Scouts also were permitted to complete some requirements virtually, allowing for activities like virtual museum visits and virtual patrol or troop campouts.
Swimming requirements deferred
Because many public swimming areas were closed during the pandemic, the BSA allowed a temporary deferment of two swimming-related requirements: Second Class requirement 5B and First Class requirement 6A.
- Second Class requirement 5B: Demonstrate your ability to pass the BSA beginner test: Jump feet first into water over your head in depth, level off and swim 25 feet on the surface, stop, turn sharply, resume swimming, then return to your starting place.
- First Class requirement 6A: Successfully complete the BSA swimmer test.
Learning to swim is a critical life skill, so the BSA did not remove these requirements altogether. Instead, the requirements could be deferred until the Scout’s next rank (through Life, but not Eagle).
Also, we should note that the swim test is still required for Safe Swim Defense and Safety Afloat. Those key safety features are critical if units take part in aquatics.
Requirement 9B of the Camping merit badge
Requirement 9B of the Camping merit badge challenges Scouts to add “Scout fun” to camping by enjoying activities like backpacking, biking or rappelling while on a camping trip. That requirement was made optional during this period.
All the changes listed above will end on March 1, 2022.
Please note: When the changes were first announced, the BSA shared that “these requirements will be reinstated with 30 days’ notice to our Scouting family.” Consider this blog post part of that notice.
What are the new (or, technically, old) requirements?

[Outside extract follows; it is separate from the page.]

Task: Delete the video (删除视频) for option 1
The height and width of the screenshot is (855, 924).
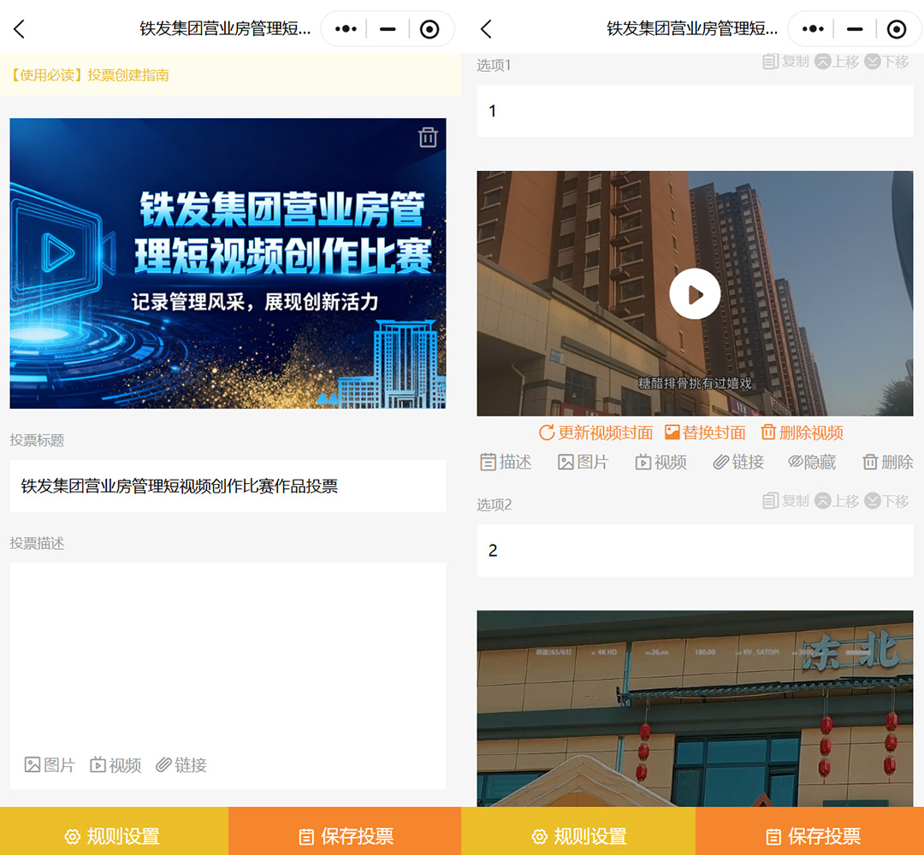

Beginning March 1, 2022, Scouts and Scouters should follow the requirements as written on this page on Scouting.org.
If you’re a browser bookmarker, that’s the page you’ll want to file away. There you’ll find the most up-to-date requirements for rank advancement and awards.
For merit badges, use this link to ensure you have the latest and greatest.
As you return to the original requirements, remember this sentence from the Guide to Advancement (section 10.2.2.0): “Members must meet current advancement requirements as written for merit badges, all ranks, and Eagle Palms — no more and no less — and they are to do exactly what is stated.”
Are virtual Scouting activities, like merit badges, still OK?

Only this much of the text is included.